Document segment:
###

In case you missed the teasers or have never read the original work, here you can hear Bryan Cranston read the Shelley poem for which the episode is named. 

The show opened with a flashback that now feels like an Ali punch to the gut. I’m not going to recap the episode. There’s no need, and I don’t want to rehash it all anyway. Instead, some fragmented highlights. Hank: “You’re the smartest man I know.” Walter’s resurgence over Heisenberg in the restroom and his subsequent phone call to exonerate Skylar. Marie, for whom I have never been emotional, falling to her knees. [Oh shit here come the tears y’all] Todd volunteering to torture as if he were offering to mow your yard. But the greatest horror of them all? Jane.

I have always said that “Fly” is my favorite episode of the series. It’s largely uneventful and if memory serves it only involves Jesse and Walter in a single location. It unfolds like a stage play, and the entire episode filled me with such disquiet because I was convinced that Walter would let slip his involvement, or lack thereof, in Jane’s death. The tension was epic. He didn’t slip in “Fly,” and Jesse – even while growing to hate and fear Heisenberg – never learned that truth. Until tonight. And the announcement was breathtaking in its pomp.

###

Information provided:
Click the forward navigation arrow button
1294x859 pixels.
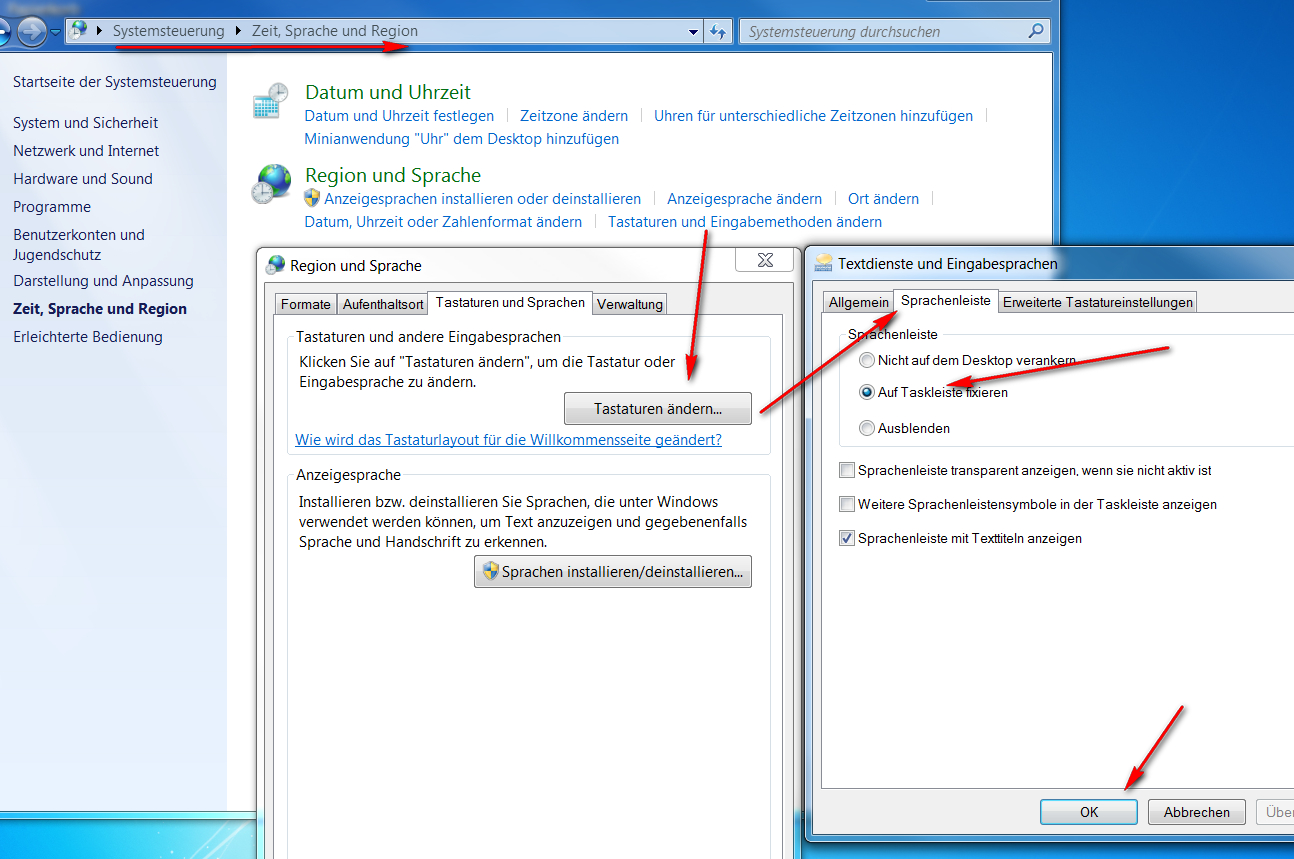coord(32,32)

###

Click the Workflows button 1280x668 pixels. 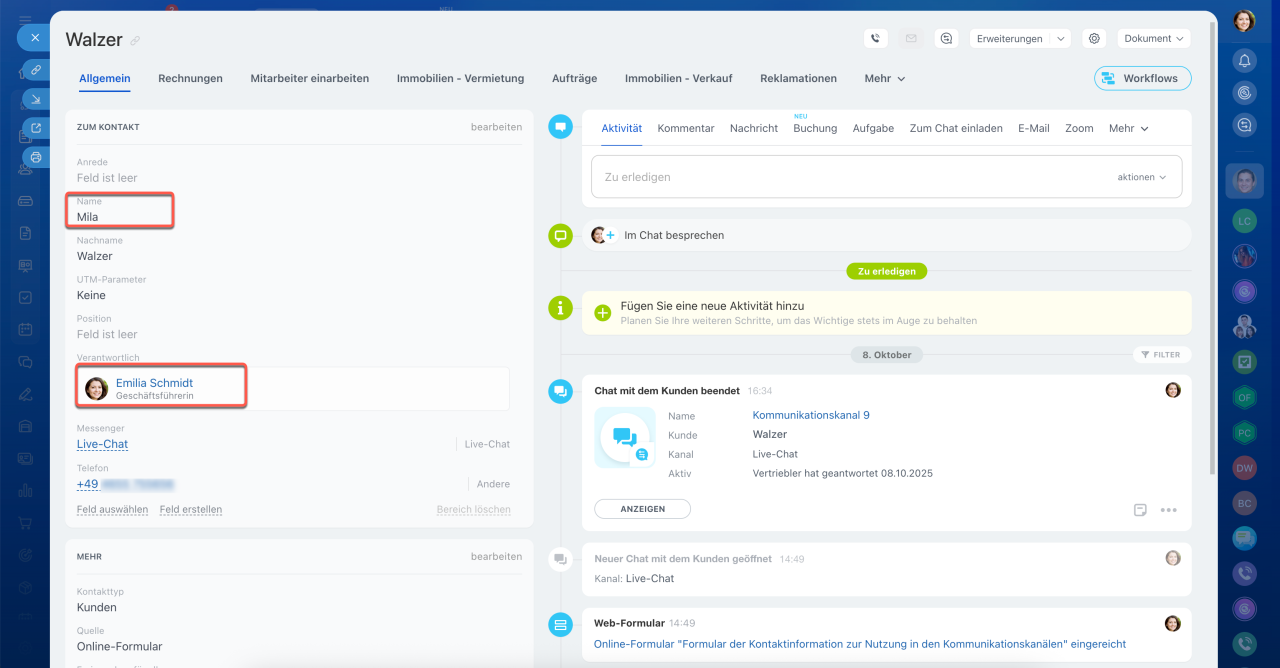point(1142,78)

###

Parts of the exercise:
(a) In the episode commentary, which episode does the writer name as their favorite of the series?
(b) Continue the episode commentary from where it stops.

Answers by task:
(a) "Fly"

(b)
The final scene involved Walter meeting up with Saul’s “vacuum repair” man. The bags and money went in the back, and our last sight was Walter in the van’s side mirror. Mirrors are wildly telling metaphors in Walter’s story line, but was that our last glimpse of Walter White or of Heisenberg? 

I often frown when people rave about Bryan Cranston because I feel like the other actors on the show are being dismissed, but I’m just going to have to go ahead and say that Bryan Cranston is the greatest living actor, possible the best ever. Is it the role, the writing? Don’t care. It’s clicked, and he’s perfection. The rest of the cast is peerless as well, but Cranston has reset the bar completely. 

I’ll post poll results before the penultimate episode. You can go vote if you still have the will to do so. 

* I know, I know, it’s a good movie. I just can’t do it. Both war stories and the particular event that I omitted hit me way too hard and it’s just too much. But again, my inability to cope is a testament to the filmmaking.